O índice de rentabilidade dos 245,7 milhões de contas contempladas pela Lei alcançará 7,14%  ao ano, incluindo os juros de 3% ao ano mais a Taxa Referencial (TR) que, juntas resultariam em 5,11% no ano. Será o primeiro ganho real dos trabalhadores em 11 anos, observa a Caixa. Desde 2006, o índice de atualização do FGTS não fechava acima do Índice Nacional de Preços ao Consumidor Amplo (IPCA). Ou seja, há 11 anos o trabalhador vem perdendo poder de compra em sua conta do FGTS. Abaixo, o cálculo do rendimento, passo a passo:

Conforme a Lei 13.446/2017, o percentual de distribuição de resultados do FGTS é de 50% do lucro líquido do exercício anterior. A Lei estabelece que os valores creditados nas contas dos trabalhadores sejam proporcionais ao saldo da conta vinculada apurada no dia 31 de dezembro do ano anterior. O resultado distribuído não integrará o saldo da base de cálculo do depósito da multa rescisória, medida que preserva também o empregador.

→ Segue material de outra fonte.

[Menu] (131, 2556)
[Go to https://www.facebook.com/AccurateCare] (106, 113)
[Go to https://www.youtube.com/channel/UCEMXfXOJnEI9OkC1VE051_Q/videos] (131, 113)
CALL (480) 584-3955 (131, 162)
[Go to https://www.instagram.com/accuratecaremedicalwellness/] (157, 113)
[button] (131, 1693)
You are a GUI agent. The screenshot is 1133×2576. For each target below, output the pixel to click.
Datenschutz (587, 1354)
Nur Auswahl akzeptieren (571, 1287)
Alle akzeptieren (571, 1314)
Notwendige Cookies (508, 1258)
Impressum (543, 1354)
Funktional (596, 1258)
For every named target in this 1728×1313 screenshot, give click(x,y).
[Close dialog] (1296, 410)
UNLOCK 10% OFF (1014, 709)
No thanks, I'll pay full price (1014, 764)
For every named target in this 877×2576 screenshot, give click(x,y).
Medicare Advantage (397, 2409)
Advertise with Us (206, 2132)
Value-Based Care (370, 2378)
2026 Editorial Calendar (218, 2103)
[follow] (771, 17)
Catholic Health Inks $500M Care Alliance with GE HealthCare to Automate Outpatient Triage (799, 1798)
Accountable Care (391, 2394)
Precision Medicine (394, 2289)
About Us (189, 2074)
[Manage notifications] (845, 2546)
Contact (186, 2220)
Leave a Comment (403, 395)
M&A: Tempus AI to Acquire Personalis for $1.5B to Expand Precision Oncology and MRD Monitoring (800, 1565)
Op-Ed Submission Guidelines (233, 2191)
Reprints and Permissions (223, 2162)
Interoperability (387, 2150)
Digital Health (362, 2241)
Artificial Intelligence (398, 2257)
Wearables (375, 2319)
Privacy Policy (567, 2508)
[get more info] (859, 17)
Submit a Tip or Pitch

Para o presidente da Caixa, Gilberto Occhi, a melhoria da rentabilidade do Fundo faz parte de uma série de medidas que visam beneficiar os trabalhadores brasileiros. “Com a adoção desse modelo de reajuste todos saem ganhando”, afirma. O trabalhador terá direito a um melhor rendimento do FGTS, que permanece com sua capacidade de investimento em obras que são fundamentais para o desenvolvimento do Brasil.

Com a distribuição de resultados equivalente a 1,93%, a rentabilidade das contas do Fundo, nesse ano, sairá de 5,11% a.a. (3% a.a. + TR) para 7,14% a.a. O cálculo do índice de distribuição do Fundo foi feito com base em 50% do lucro líquido do exercício anterior (R$ 7,28 bilhões) dividido pelo saldo total das 245,7 milhões de contas (R$ 375 bilhões).